> [RECORDS PROVIDED]
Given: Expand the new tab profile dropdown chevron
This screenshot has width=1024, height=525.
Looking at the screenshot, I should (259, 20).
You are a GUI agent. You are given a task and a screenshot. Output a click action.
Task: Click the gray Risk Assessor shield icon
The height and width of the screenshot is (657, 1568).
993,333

==

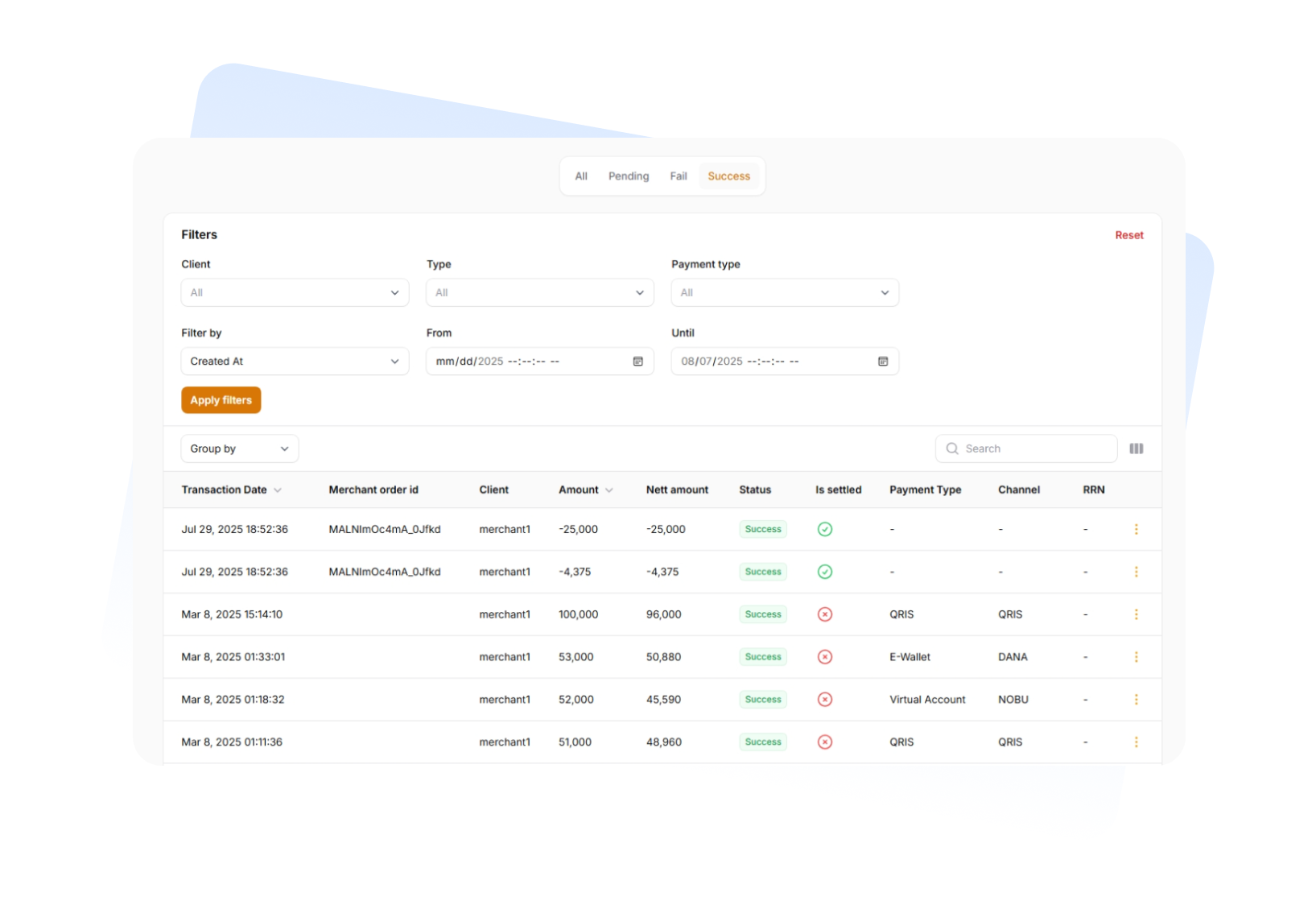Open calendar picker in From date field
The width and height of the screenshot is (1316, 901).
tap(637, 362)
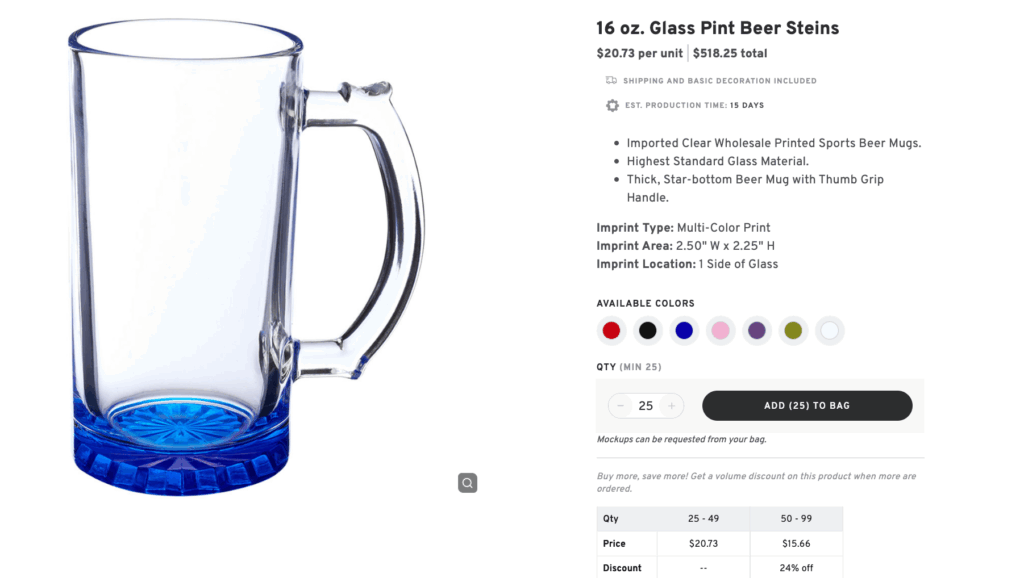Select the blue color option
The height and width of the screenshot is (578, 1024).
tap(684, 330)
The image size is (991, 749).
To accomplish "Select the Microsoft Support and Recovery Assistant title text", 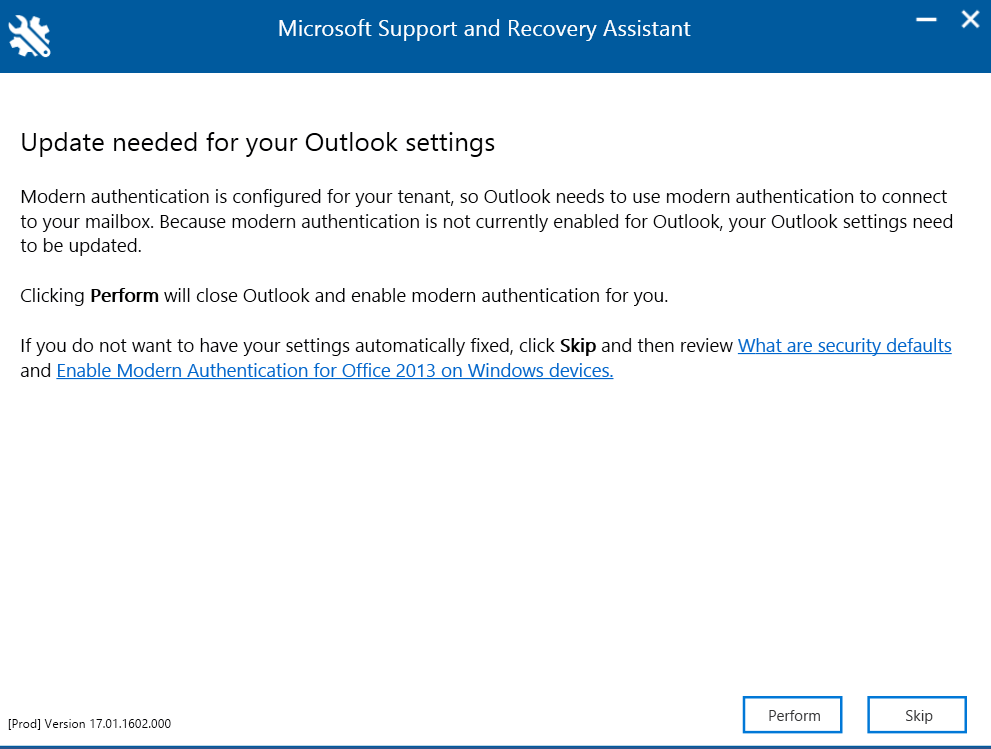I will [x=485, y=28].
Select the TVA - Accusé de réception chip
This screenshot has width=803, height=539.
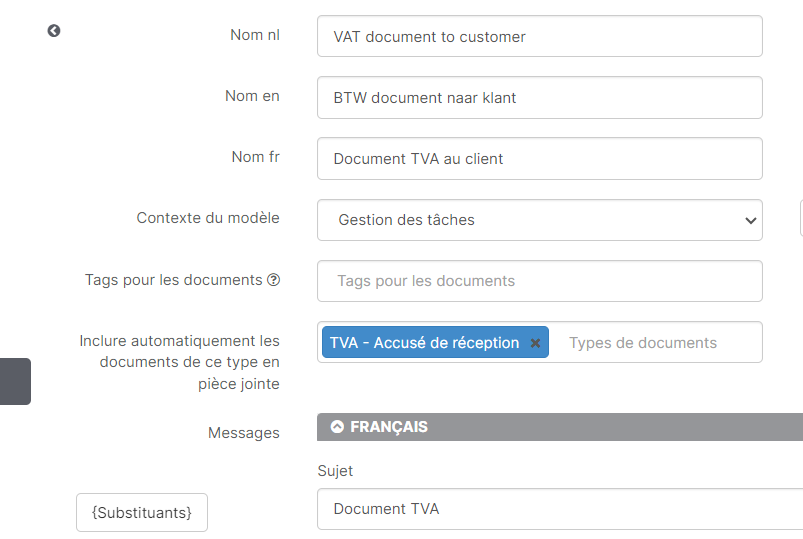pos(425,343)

> [EXERCISE BRIEF]
Gather every line in the entries above that contains the word "This", and copy each one out in full.

> [SOLUTION TO THE PROBLEM]
This screenshot has width=1024, height=525.
This screenshot has width=803, height=539.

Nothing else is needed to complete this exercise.